Tarefas propostas:
(a) Responda às perguntas sobre o texto acerca da liberdade:
(i) Segundo o texto, o que existe entre a verdade e o que se pensa ser a verdade?
(ii) Que nome o texto dá a fazer aquilo que se deseja somente para trazer uma satisfação pessoal?
(iii) Para qual fim último se move o homem iluminado pela graça?
(b) Retome o texto sobre a liberdade logo após a última frase apresentada.

Documento:

Resumidamente, a respeito deste capítulo e sobre os vários pensamentos, vemos que entre a verdade e o que se pensa ser a verdade há um abismo. Liberdade não implica fazer aquilo que se deseja somente com a finalidade de trazer uma satisfação pessoal, onde, a verdade esteja na própria pessoa que se encontra em desordem; a isto, chamamos de libertinagem. Esta forma de conceber a liberdade é loucura. Por outro lado, vemos a liberdade como a submissão da vontade própria à vontade de Deus, onde, o homem iluminado pela graça se move ao seu fim último que é Deus. Encontrando Nele a sua alegria e a verdade que tanto almeja, sendo capaz de louvar ao seu Criador com a própria vida, conforme veremos adiante.

Material fornecido:
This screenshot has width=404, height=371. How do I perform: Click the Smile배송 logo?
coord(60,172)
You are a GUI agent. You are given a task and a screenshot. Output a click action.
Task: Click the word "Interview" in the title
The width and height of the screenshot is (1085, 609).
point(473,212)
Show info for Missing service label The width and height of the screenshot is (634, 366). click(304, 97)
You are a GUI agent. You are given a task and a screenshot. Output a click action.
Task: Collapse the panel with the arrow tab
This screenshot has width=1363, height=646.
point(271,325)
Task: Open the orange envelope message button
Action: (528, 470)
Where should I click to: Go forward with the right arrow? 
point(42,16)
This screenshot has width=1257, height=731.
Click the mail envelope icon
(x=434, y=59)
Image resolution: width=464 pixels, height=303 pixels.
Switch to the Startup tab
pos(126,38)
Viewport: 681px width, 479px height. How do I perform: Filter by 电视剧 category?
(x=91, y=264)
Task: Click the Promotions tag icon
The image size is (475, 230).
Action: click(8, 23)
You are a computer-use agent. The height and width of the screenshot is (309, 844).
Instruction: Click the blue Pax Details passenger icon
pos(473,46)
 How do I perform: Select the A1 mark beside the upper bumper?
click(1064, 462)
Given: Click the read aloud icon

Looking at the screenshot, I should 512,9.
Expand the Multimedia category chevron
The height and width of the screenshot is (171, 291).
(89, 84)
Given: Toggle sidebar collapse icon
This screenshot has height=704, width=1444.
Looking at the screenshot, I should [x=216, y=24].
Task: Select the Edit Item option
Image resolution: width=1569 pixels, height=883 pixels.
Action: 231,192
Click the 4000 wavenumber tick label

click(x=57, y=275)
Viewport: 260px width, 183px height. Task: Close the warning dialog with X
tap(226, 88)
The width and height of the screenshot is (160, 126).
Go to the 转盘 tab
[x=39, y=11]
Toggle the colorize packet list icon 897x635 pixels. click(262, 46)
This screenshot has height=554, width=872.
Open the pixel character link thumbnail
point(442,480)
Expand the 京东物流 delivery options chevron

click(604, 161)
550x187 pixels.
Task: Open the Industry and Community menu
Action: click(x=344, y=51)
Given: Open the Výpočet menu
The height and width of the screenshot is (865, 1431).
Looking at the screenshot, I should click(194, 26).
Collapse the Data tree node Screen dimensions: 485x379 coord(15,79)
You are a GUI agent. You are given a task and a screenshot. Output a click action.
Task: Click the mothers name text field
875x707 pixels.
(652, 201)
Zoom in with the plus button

Respostas do exercício:
(a)
(i) Um abismo.
(ii) Libertinagem.
(iii) Deus.

(b)
2 – JESUS, MODELO DE LIBERDADE E LOUVOR

No capítulo primeiro, desenvolvemos a respeito do conceito de liberdade, que é fundamental para prosseguirmos nossa abordagem acerca deste trabalho. Tocamos, na liberdade de Cristo que nos constitui homens livres, e assim esta liberdade torna-se paradigma para toda humanidade. A partir deste ponto, podemos fazer uma relação entre louvor e liberdade na pessoa de Jesus, tornando-se uma meta a ser alcançada por todo homem, como veremos no desenvolvimento deste capítulo: é possível ser laudante e livre, pois Ele nos mostrou o caminho a percorrer.

 

2.1 – Deus da liberdade no Antigo Testamento

É inegável percebermos aos nos deparamos com os textos do Antigo Testamento e o Novo testamento que há uma grande coerência entre ambos. Não podemos isolar uma realidade da outra, uma vez que “o Novo está latente no Antigo, e, o Antigo se torna claro no Novo” (AGOSTINHO, apud. PAULO VI, www.vatican.com). Por isso, não podemos falar do Verbo Encarnado, sem antes passarmos pelo Antigo Testamento. Faz-se necessário perceber que Deus não é livre por causa de Jesus, mas desde sempre.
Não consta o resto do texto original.